§ What you need to do: Reproduce all the rows below line for line without changing anything, and omit the pictures from your copy.

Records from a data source
------------

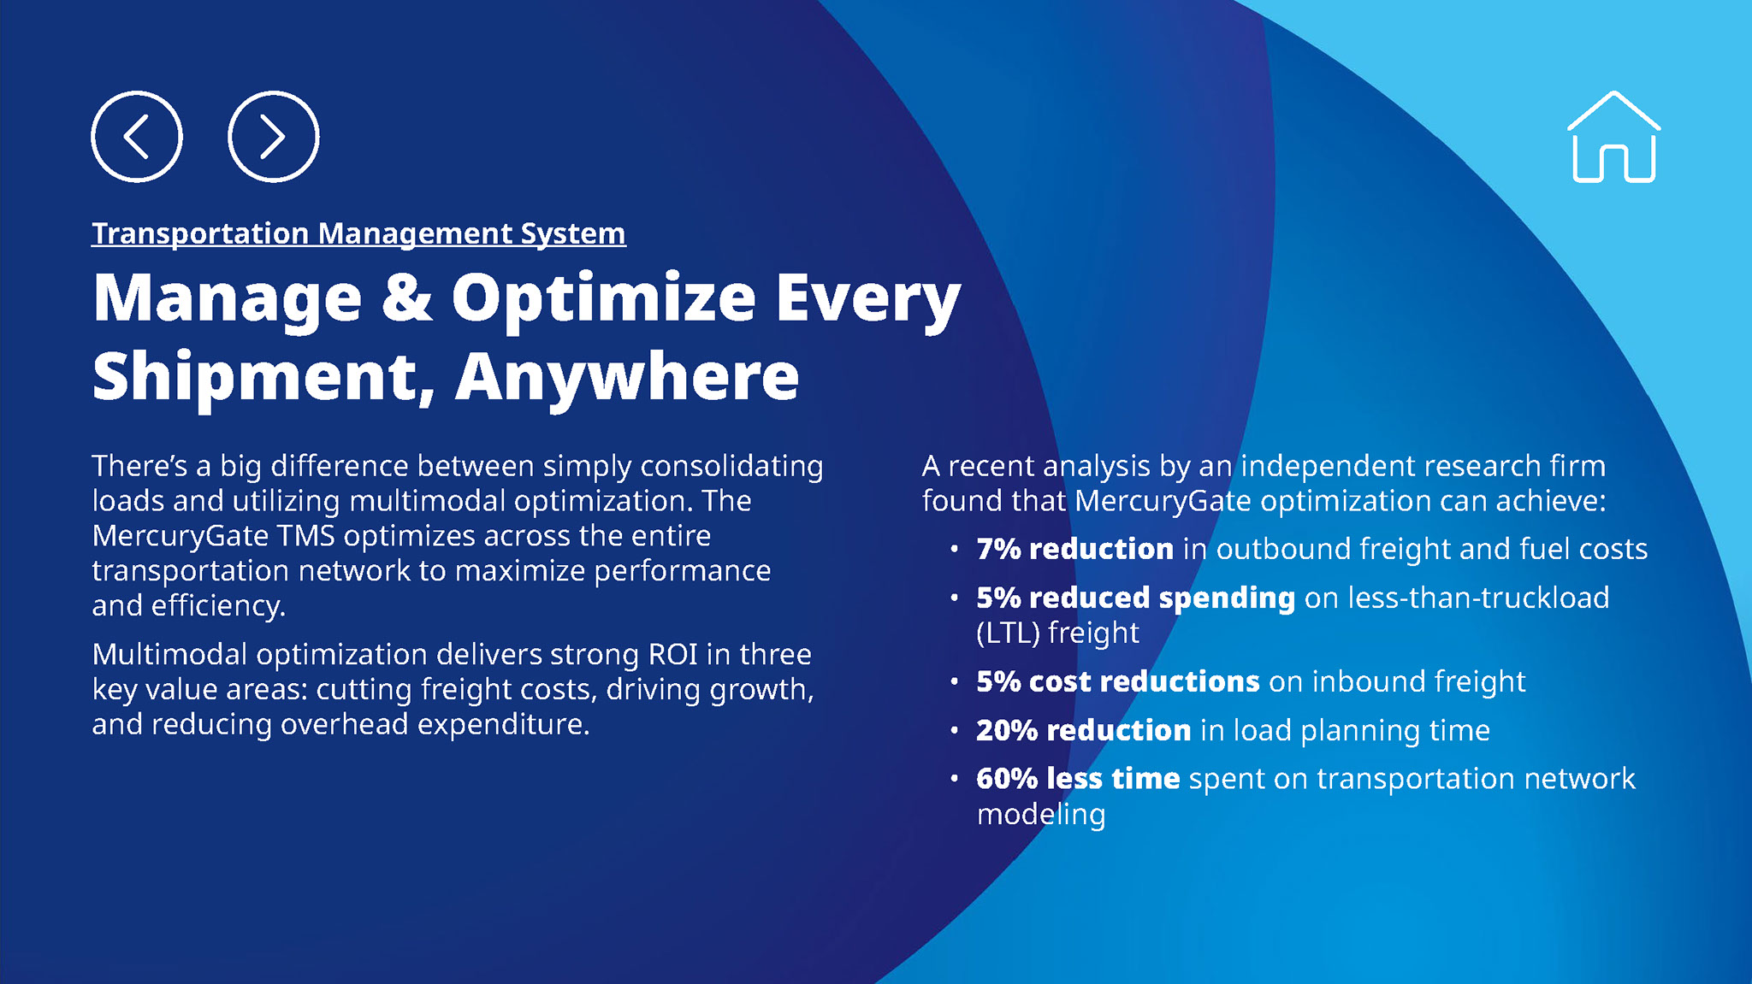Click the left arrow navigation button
(x=137, y=137)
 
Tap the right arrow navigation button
(x=274, y=137)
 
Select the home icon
(x=1613, y=137)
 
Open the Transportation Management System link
(x=358, y=233)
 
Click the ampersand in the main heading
(x=406, y=298)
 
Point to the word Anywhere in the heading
(x=627, y=376)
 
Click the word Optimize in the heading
(x=604, y=299)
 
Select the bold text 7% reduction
(x=1075, y=549)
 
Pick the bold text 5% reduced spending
(x=1136, y=598)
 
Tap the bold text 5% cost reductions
(x=1118, y=681)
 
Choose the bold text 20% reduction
(x=1084, y=730)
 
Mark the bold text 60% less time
(x=1079, y=779)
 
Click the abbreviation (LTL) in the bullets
(x=1008, y=633)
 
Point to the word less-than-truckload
(x=1478, y=598)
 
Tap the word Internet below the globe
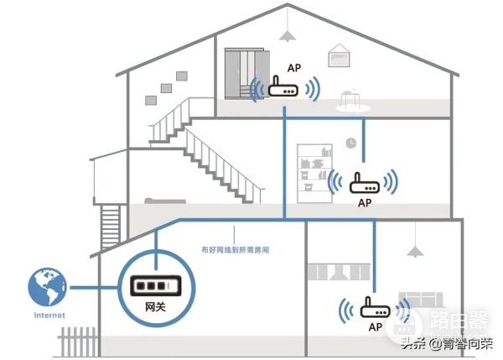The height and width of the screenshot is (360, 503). (48, 316)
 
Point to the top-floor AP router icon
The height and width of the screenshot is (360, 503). (283, 90)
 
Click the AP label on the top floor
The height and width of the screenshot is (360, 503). (293, 69)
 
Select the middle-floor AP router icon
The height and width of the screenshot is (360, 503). (363, 182)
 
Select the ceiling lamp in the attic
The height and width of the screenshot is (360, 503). (288, 34)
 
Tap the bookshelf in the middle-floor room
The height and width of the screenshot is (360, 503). (314, 164)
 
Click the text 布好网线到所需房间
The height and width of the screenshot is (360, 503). (236, 250)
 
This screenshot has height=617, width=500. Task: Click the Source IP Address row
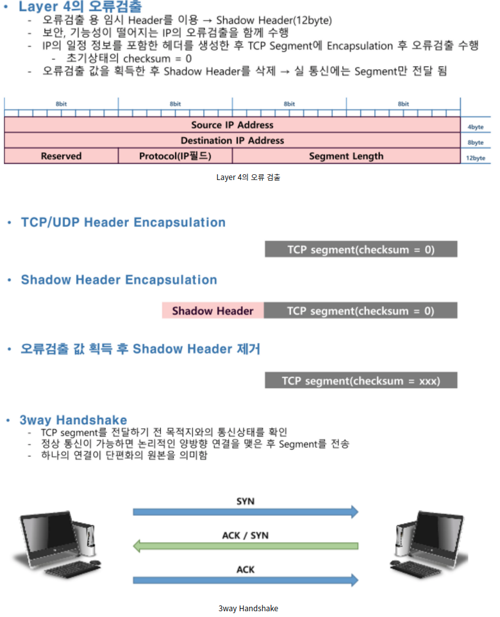coord(232,125)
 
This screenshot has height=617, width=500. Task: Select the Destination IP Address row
coord(232,140)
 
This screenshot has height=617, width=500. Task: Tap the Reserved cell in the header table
coord(62,156)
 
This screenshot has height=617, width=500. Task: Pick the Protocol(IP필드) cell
coord(175,156)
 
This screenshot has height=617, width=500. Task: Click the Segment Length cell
coord(346,156)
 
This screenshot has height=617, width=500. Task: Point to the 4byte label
coord(476,127)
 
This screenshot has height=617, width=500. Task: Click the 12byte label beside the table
coord(476,158)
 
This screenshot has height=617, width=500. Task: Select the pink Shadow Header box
coord(213,311)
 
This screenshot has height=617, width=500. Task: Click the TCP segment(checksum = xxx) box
coord(361,381)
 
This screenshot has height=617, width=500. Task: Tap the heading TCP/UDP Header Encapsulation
coord(123,222)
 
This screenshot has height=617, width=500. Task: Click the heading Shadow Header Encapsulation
coord(119,280)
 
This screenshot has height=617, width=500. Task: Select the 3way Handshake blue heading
coord(73,420)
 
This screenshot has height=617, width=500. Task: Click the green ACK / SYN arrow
coord(245,546)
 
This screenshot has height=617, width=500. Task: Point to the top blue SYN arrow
coord(245,511)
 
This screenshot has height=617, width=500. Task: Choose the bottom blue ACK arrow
coord(245,580)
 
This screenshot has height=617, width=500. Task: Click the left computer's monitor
coord(46,535)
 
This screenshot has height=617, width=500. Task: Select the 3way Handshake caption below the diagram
coord(248,608)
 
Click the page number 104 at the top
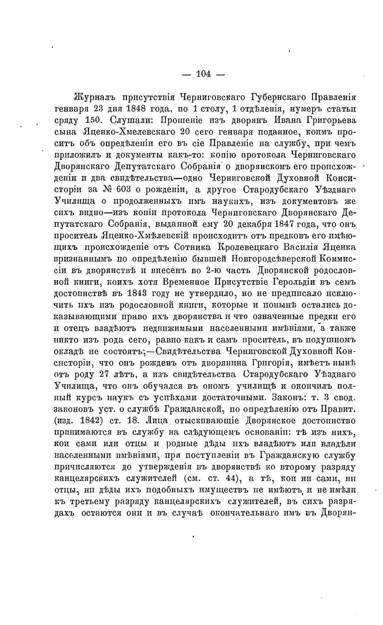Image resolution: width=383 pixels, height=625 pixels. coord(203,74)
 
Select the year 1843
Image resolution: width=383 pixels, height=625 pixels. coord(138,293)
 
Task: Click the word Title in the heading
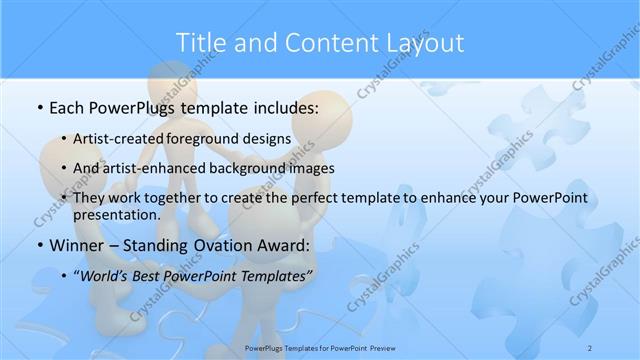click(x=202, y=43)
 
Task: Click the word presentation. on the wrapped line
click(x=117, y=214)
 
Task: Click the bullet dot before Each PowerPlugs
click(x=38, y=107)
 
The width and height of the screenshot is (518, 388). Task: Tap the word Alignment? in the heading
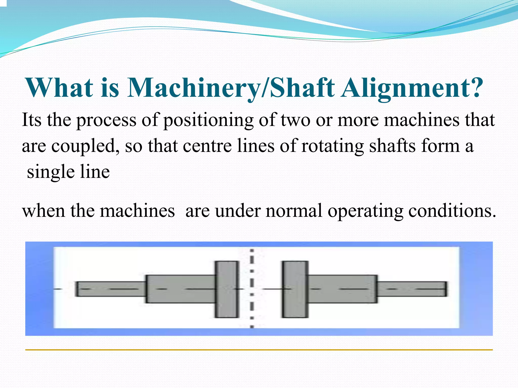tap(412, 88)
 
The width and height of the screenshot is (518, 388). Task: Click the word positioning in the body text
tap(208, 120)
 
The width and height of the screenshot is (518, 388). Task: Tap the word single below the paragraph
tap(51, 173)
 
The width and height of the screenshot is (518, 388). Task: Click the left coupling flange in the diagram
tap(227, 289)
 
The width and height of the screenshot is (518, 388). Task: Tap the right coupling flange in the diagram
tap(295, 289)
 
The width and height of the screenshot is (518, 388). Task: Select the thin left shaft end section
tap(111, 289)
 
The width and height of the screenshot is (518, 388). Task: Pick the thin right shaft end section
tap(412, 289)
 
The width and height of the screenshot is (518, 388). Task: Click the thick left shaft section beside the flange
tap(181, 289)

------------

§ Result for this exercise:
Click the left arrow navigation button
(x=137, y=137)
 
Tap the right arrow navigation button
(x=274, y=137)
 
Select the home icon
(x=1613, y=137)
 
Open the Transportation Management System link
(x=358, y=233)
 
Click the ampersand in the main heading
(x=406, y=298)
 
Point to the word Anywhere in the heading
(x=627, y=376)
 
Click the word Optimize in the heading
(x=604, y=299)
 
Select the bold text 7% reduction
(x=1075, y=549)
 
Pick the bold text 5% reduced spending
(x=1136, y=598)
 
Tap the bold text 5% cost reductions
(x=1118, y=681)
 
Choose the bold text 20% reduction
(x=1084, y=730)
 
Mark the bold text 60% less time
(x=1079, y=779)
 
Click the abbreviation (LTL) in the bullets
(x=1008, y=633)
 
Point to the word less-than-truckload
(x=1478, y=598)
 
Tap the word Internet below the globe
The height and width of the screenshot is (360, 503). (48, 316)
 
Point to the top-floor AP router icon
The height and width of the screenshot is (360, 503). (283, 90)
 
Click the AP label on the top floor
The height and width of the screenshot is (360, 503). (293, 69)
 
Select the middle-floor AP router icon
The height and width of the screenshot is (360, 503). (363, 182)
 
Select the ceiling lamp in the attic
The height and width of the screenshot is (360, 503). (288, 34)
 
Tap the bookshelf in the middle-floor room
The height and width of the screenshot is (360, 503). (314, 164)
 
Click the text 布好网线到所需房间
The height and width of the screenshot is (360, 503). (236, 250)
 
This screenshot has height=617, width=500. Task: Click the Source IP Address row
coord(232,125)
 
This screenshot has height=617, width=500. Task: Select the Destination IP Address row
coord(232,140)
 
This screenshot has height=617, width=500. Task: Tap the Reserved cell in the header table
coord(62,156)
 
This screenshot has height=617, width=500. Task: Pick the Protocol(IP필드) cell
coord(175,156)
 
This screenshot has height=617, width=500. Task: Click the Segment Length cell
coord(346,156)
 
This screenshot has height=617, width=500. Task: Point to the 4byte label
coord(476,127)
 
This screenshot has height=617, width=500. Task: Click the 12byte label beside the table
coord(476,158)
 
This screenshot has height=617, width=500. Task: Select the pink Shadow Header box
coord(213,311)
 
This screenshot has height=617, width=500. Task: Click the TCP segment(checksum = xxx) box
coord(361,381)
 
This screenshot has height=617, width=500. Task: Tap the heading TCP/UDP Header Encapsulation
coord(123,222)
 
This screenshot has height=617, width=500. Task: Click the heading Shadow Header Encapsulation
coord(119,280)
 
This screenshot has height=617, width=500. Task: Select the 3way Handshake blue heading
coord(73,420)
 
This screenshot has height=617, width=500. Task: Click the green ACK / SYN arrow
coord(245,546)
 
This screenshot has height=617, width=500. Task: Point to the top blue SYN arrow
coord(245,511)
 
This screenshot has height=617, width=500. Task: Choose the bottom blue ACK arrow
coord(245,580)
 
This screenshot has height=617, width=500. Task: Click the left computer's monitor
coord(46,535)
 
This screenshot has height=617, width=500. Task: Select the 3way Handshake caption below the diagram
coord(248,608)
 
Click the page number 104 at the top
Image resolution: width=383 pixels, height=625 pixels. coord(203,74)
 
Select the year 1843
Image resolution: width=383 pixels, height=625 pixels. coord(138,293)
 
Task: Click the word Title in the heading
click(x=202, y=43)
 
Task: Click the word presentation. on the wrapped line
click(x=117, y=214)
 
Task: Click the bullet dot before Each PowerPlugs
click(x=38, y=107)
 
The width and height of the screenshot is (518, 388). Task: Tap the word Alignment? in the heading
tap(412, 88)
 
The width and height of the screenshot is (518, 388). Task: Click the word positioning in the body text
tap(208, 120)
 
The width and height of the screenshot is (518, 388). Task: Tap the word single below the paragraph
tap(51, 173)
 
The width and height of the screenshot is (518, 388). Task: Click the left coupling flange in the diagram
tap(227, 289)
 
The width and height of the screenshot is (518, 388). Task: Tap the right coupling flange in the diagram
tap(295, 289)
 
The width and height of the screenshot is (518, 388). Task: Select the thin left shaft end section
tap(111, 289)
 
The width and height of the screenshot is (518, 388). Task: Pick the thin right shaft end section
tap(412, 289)
 
The width and height of the screenshot is (518, 388). Task: Click the thick left shaft section beside the flange
tap(181, 289)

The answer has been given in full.